After surviving a traumatic childhood in nineteen-seventies New York and young adulthood living in the shadow of her flamboyant mother, Rita, a makeup-addicted former television singer, Elissa Altman has managed to build a very different life, settling in Connecticut with her wife of nearly twenty years. After much time, therapy, and wine, Elissa is at last in a healthy place, still orbiting around her mother but keeping far enough away to preserve the stable, independent world she has built as a writer and editor. Then Elissa is confronted with the unthinkable: Rita, whose days are spent as a flâneur, traversing Manhattan from the Clinique counters at Bergdorf to Bloomingdale’s and back again, suffers an incapacitating fall, leaving her completely dependent upon her daughter.

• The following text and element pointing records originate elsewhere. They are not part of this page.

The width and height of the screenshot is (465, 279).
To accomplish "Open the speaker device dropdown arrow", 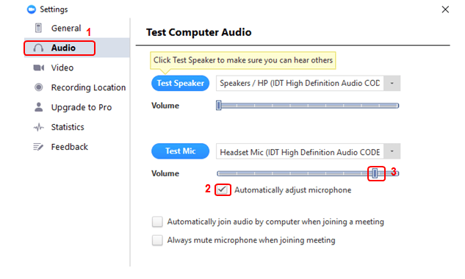I will coord(392,83).
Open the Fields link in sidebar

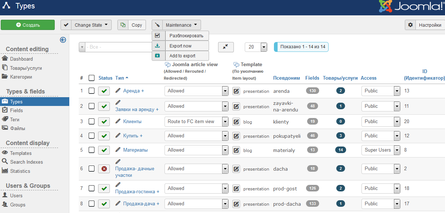tap(16, 110)
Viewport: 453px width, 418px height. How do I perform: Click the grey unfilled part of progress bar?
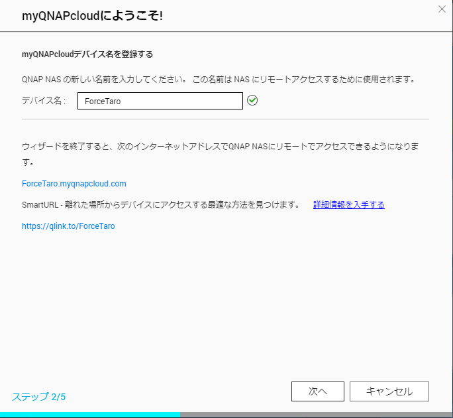[316, 415]
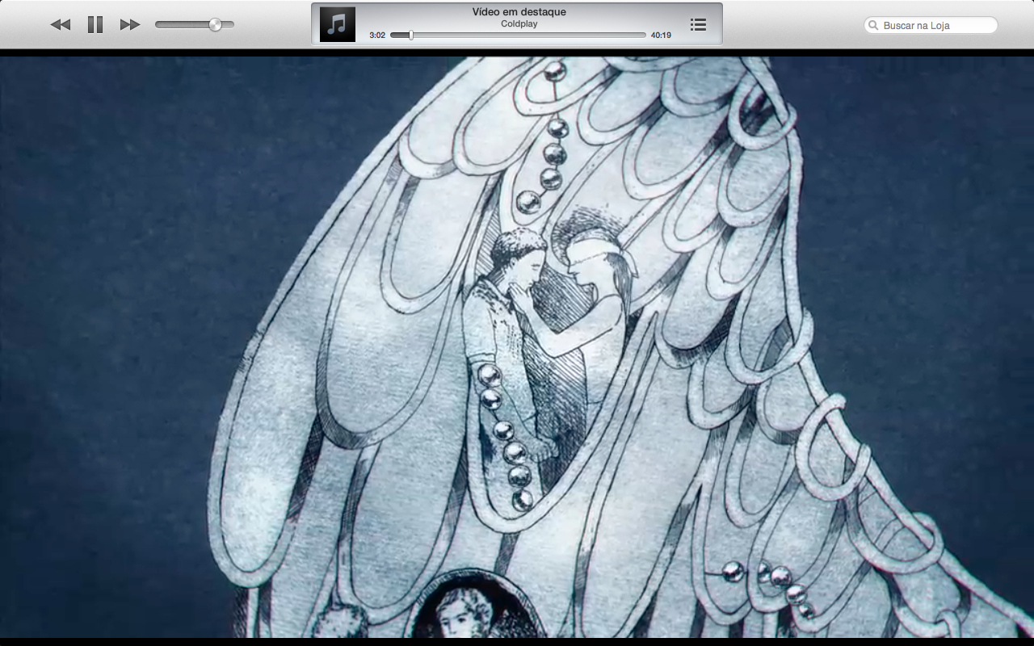Click the rewind double-arrow icon
The height and width of the screenshot is (646, 1034).
[x=61, y=24]
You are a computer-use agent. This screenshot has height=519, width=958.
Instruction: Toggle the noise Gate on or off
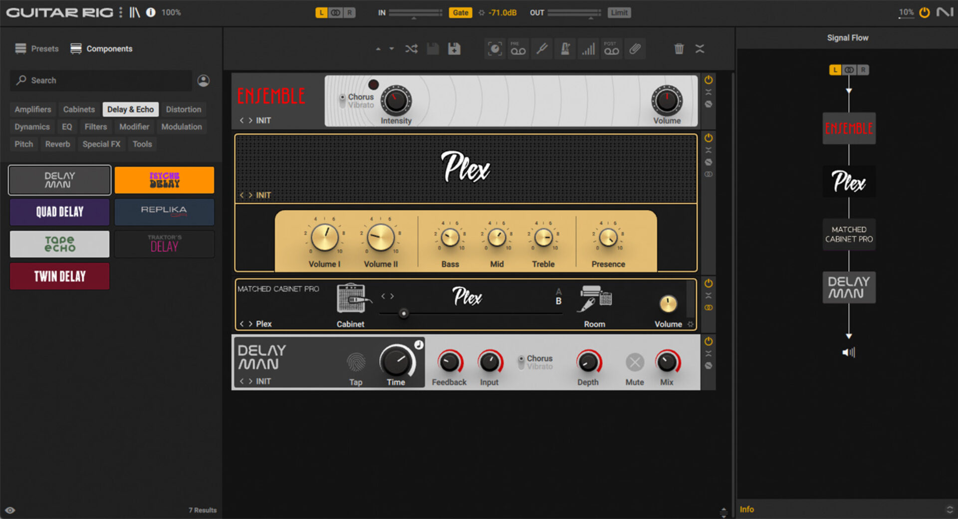point(460,12)
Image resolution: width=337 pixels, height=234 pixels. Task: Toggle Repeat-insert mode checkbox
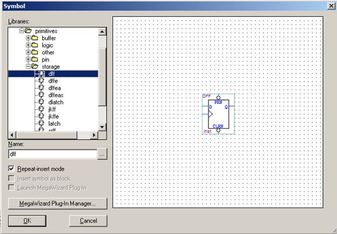pos(12,169)
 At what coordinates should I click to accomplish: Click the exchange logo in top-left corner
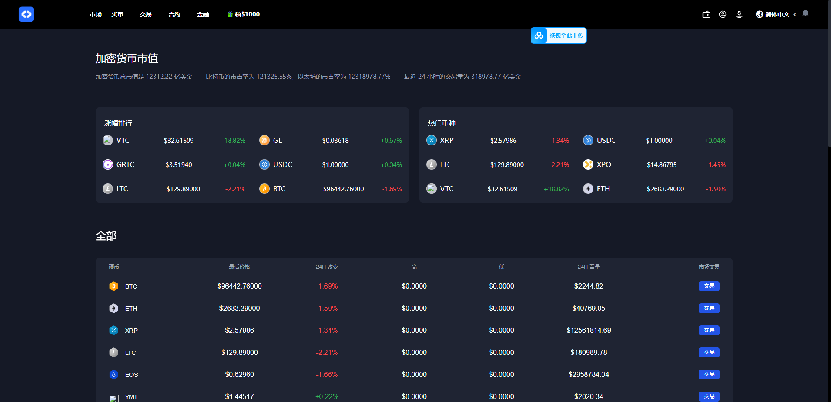pos(26,14)
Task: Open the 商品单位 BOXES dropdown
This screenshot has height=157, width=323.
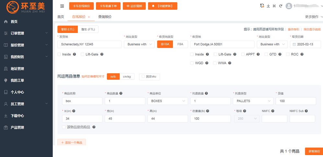Action: pyautogui.click(x=167, y=101)
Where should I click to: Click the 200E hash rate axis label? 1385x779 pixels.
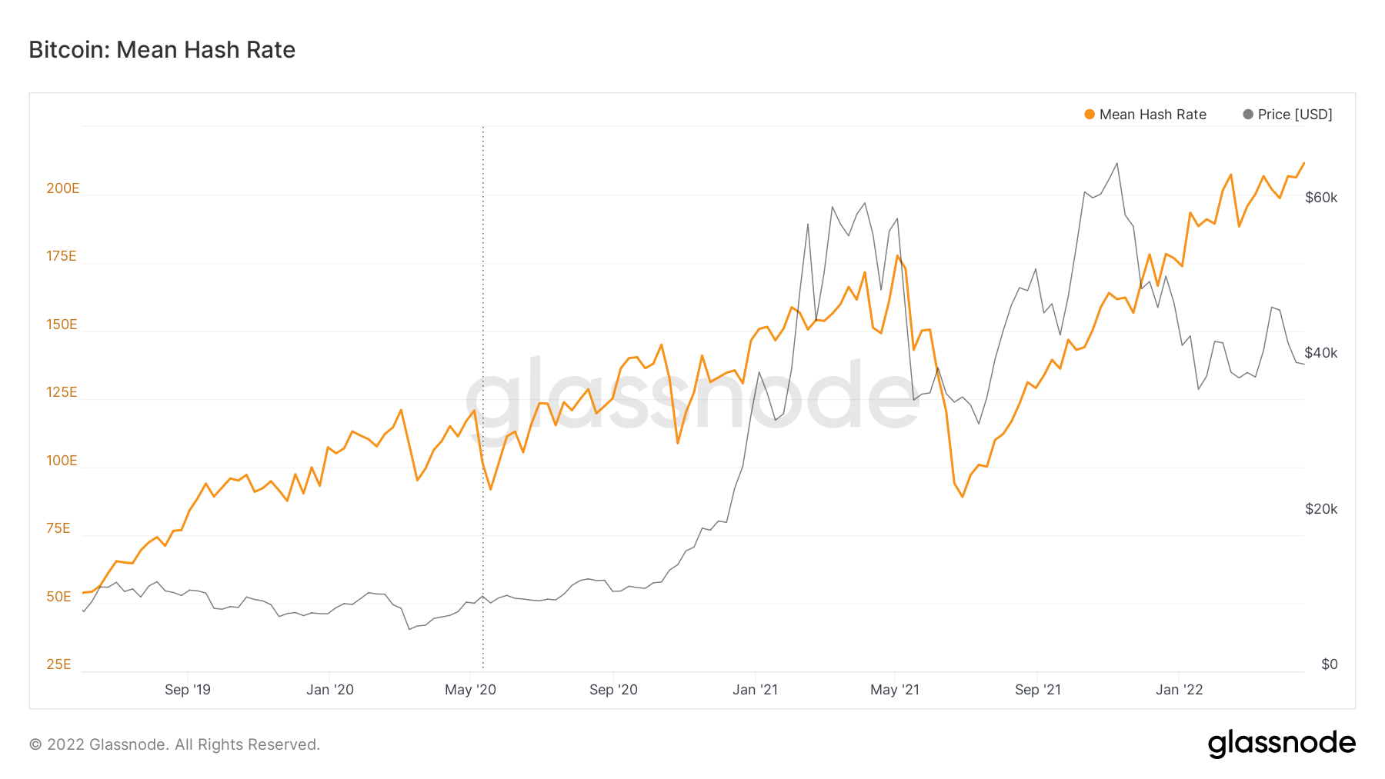[x=62, y=188]
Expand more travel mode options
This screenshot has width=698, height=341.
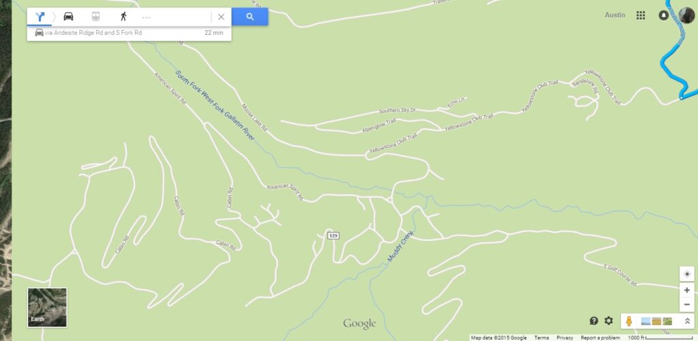click(x=146, y=17)
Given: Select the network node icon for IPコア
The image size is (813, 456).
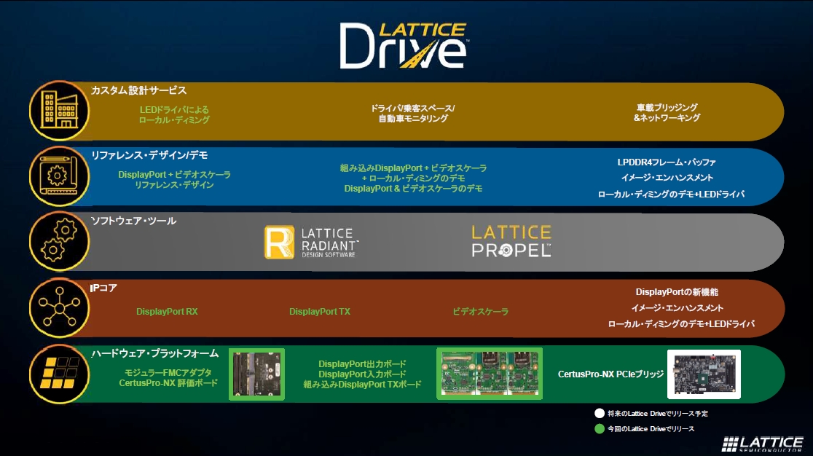Looking at the screenshot, I should coord(60,307).
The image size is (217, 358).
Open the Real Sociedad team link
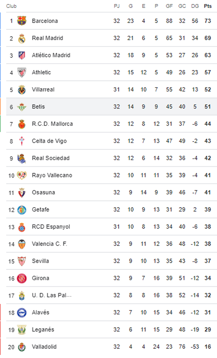[51, 158]
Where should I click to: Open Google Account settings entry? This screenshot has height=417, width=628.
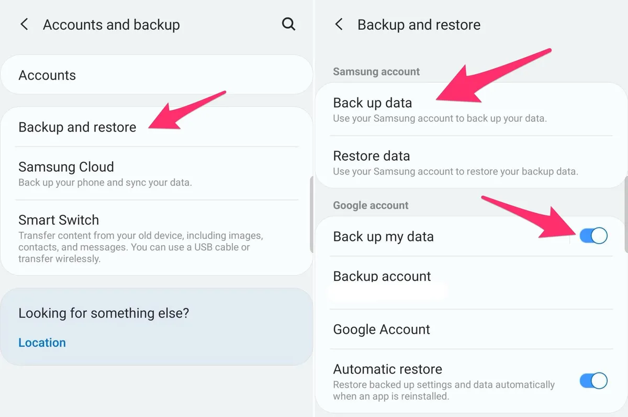point(381,329)
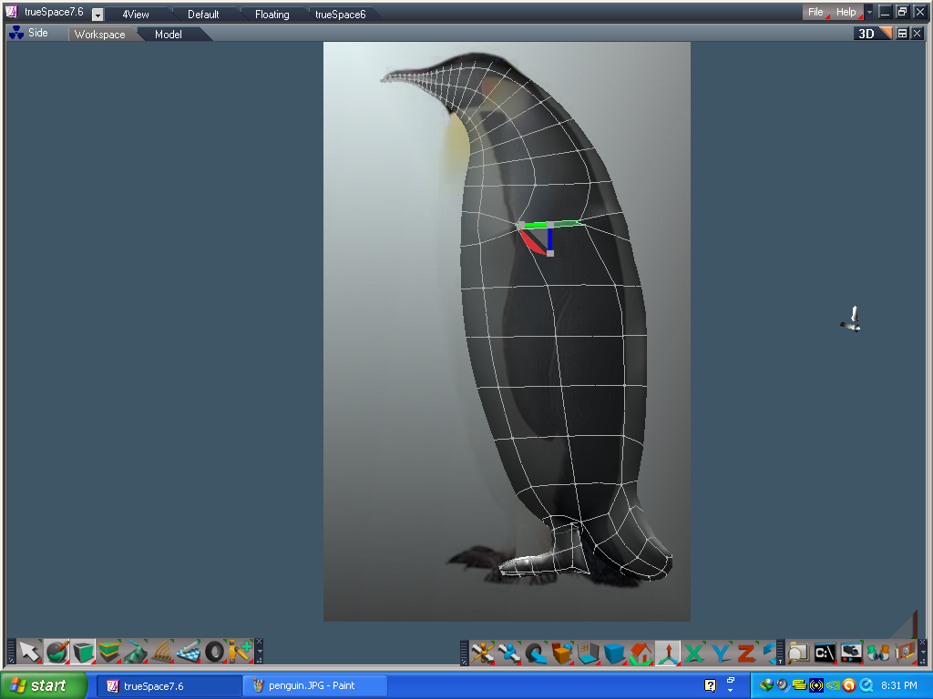Select the hair generation tool
Image resolution: width=933 pixels, height=699 pixels.
161,651
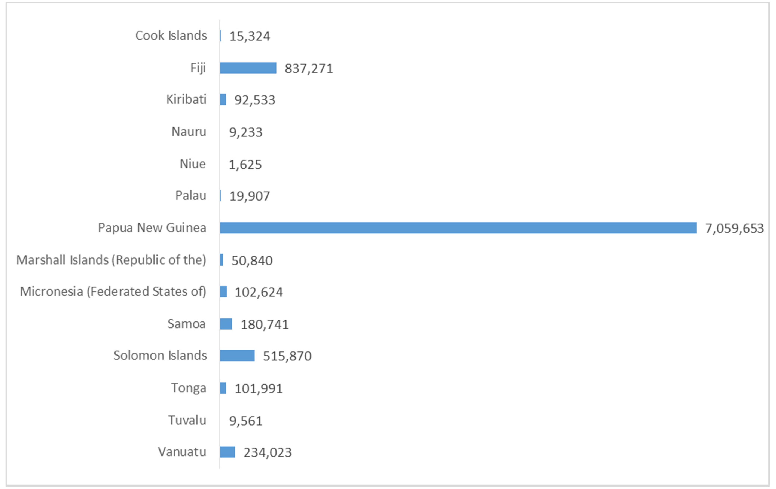Click the Samoa bar
The image size is (776, 489).
click(226, 324)
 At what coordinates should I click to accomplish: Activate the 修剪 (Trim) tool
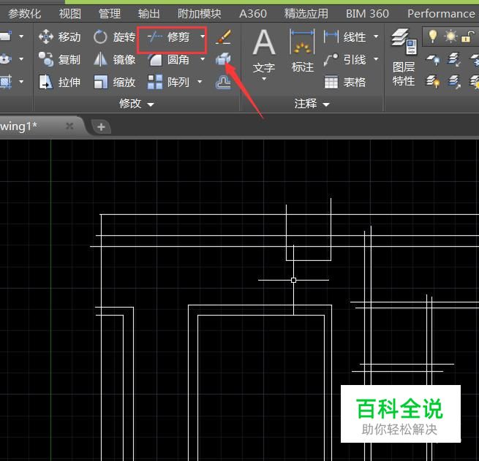[x=169, y=37]
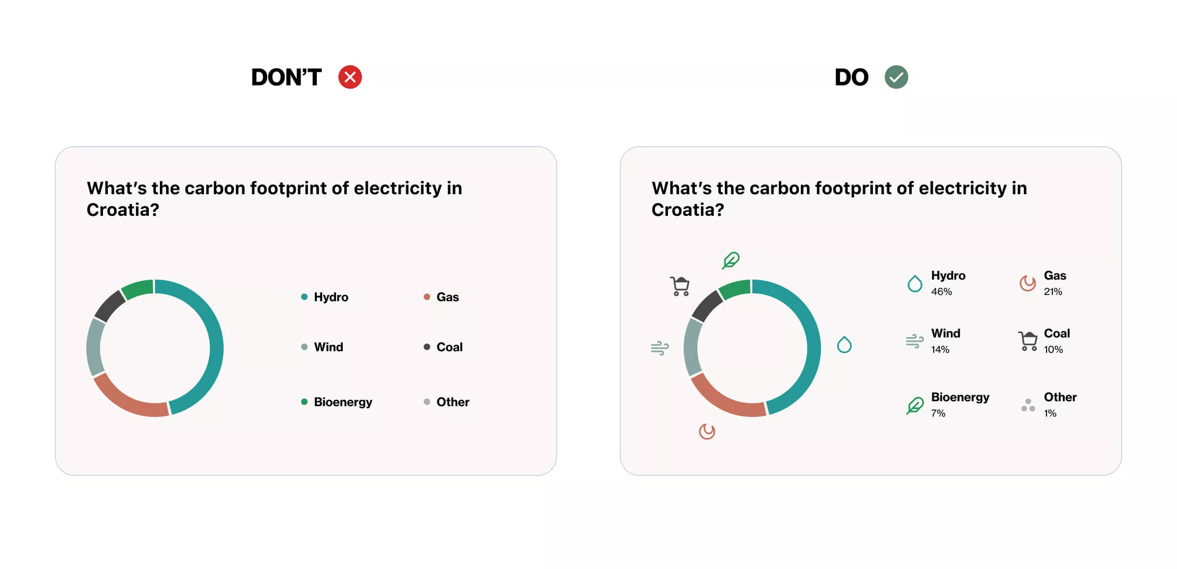Click the wind icon left of the right donut

[x=660, y=348]
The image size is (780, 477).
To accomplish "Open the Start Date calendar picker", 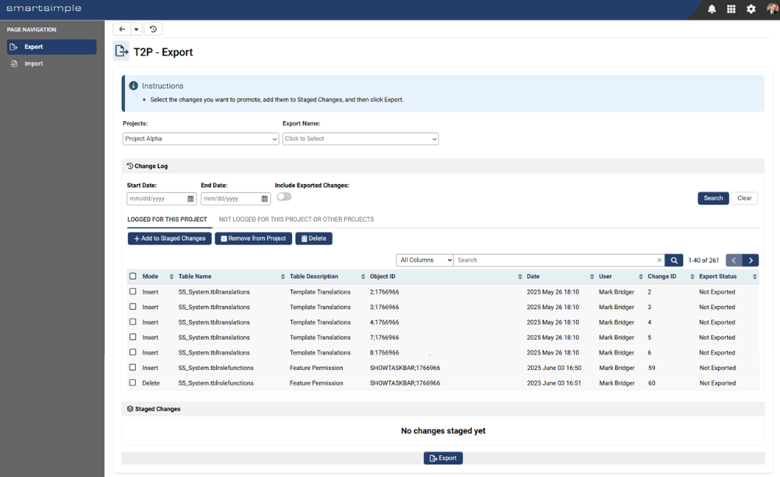I will [x=191, y=198].
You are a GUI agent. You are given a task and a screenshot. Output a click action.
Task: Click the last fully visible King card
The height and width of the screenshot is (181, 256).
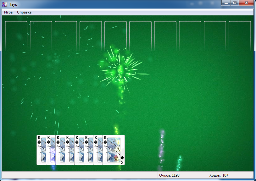point(114,150)
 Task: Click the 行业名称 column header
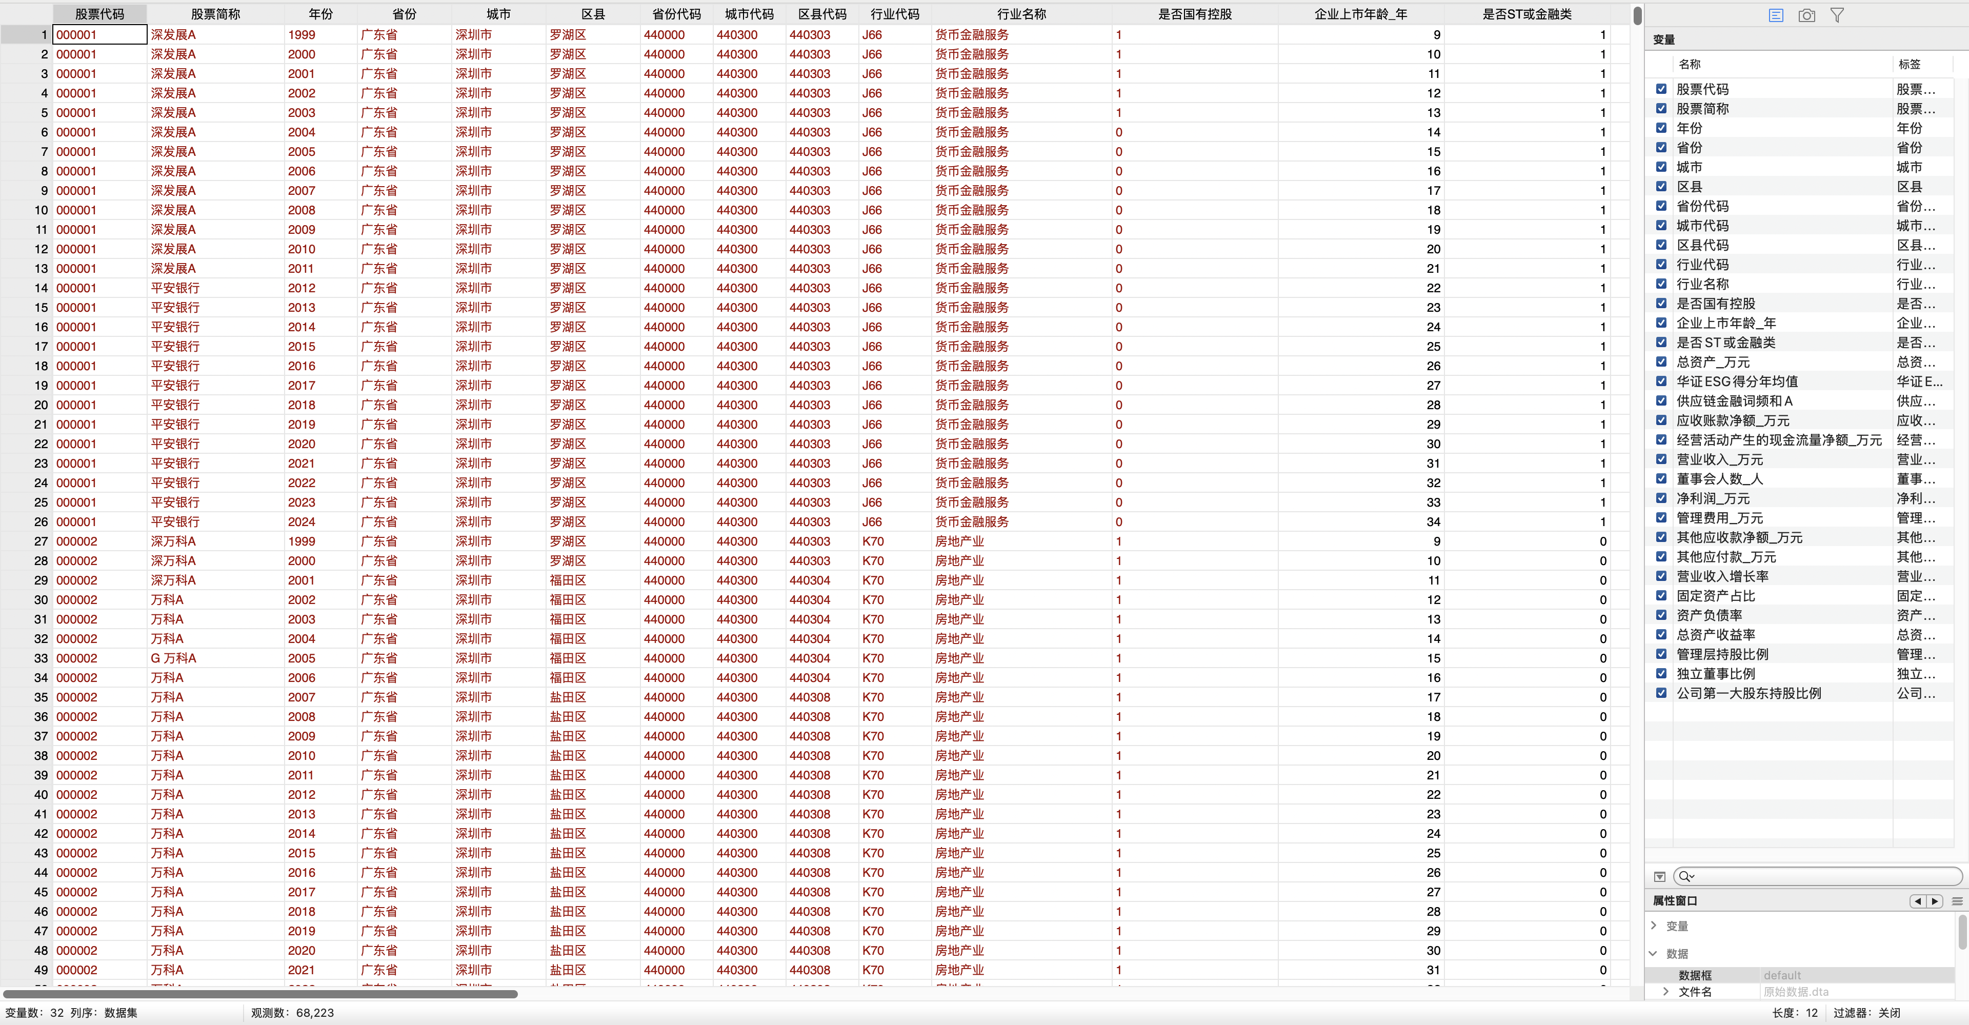(x=1021, y=14)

Now Elissa is forced to finally confront their profound differences, Rita’s yearning for beauty and glamour, her view of the world through her days in the spotlight, and the money that has mysteriously disappeared in the name of preserving youth. To sustain their fragile mother-daughter bond, Elissa must navigate the turbulent waters of their shared lives, the practical challenges of caregiving for someone who refuses to accept it, the tentacles of narcissism, and the mutual, frenetic obsession that has defined their relationship.

Motherland is a story that touches every home and every life, mapping the ferocity of maternal love, moral obligation, the choices women make about motherhood, and the possibility of healing. Filled with tenderness, wry irreverence, and unforgettable characters, it is an exploration of what it means to escape from the shackles of the past only to have to face them all over again.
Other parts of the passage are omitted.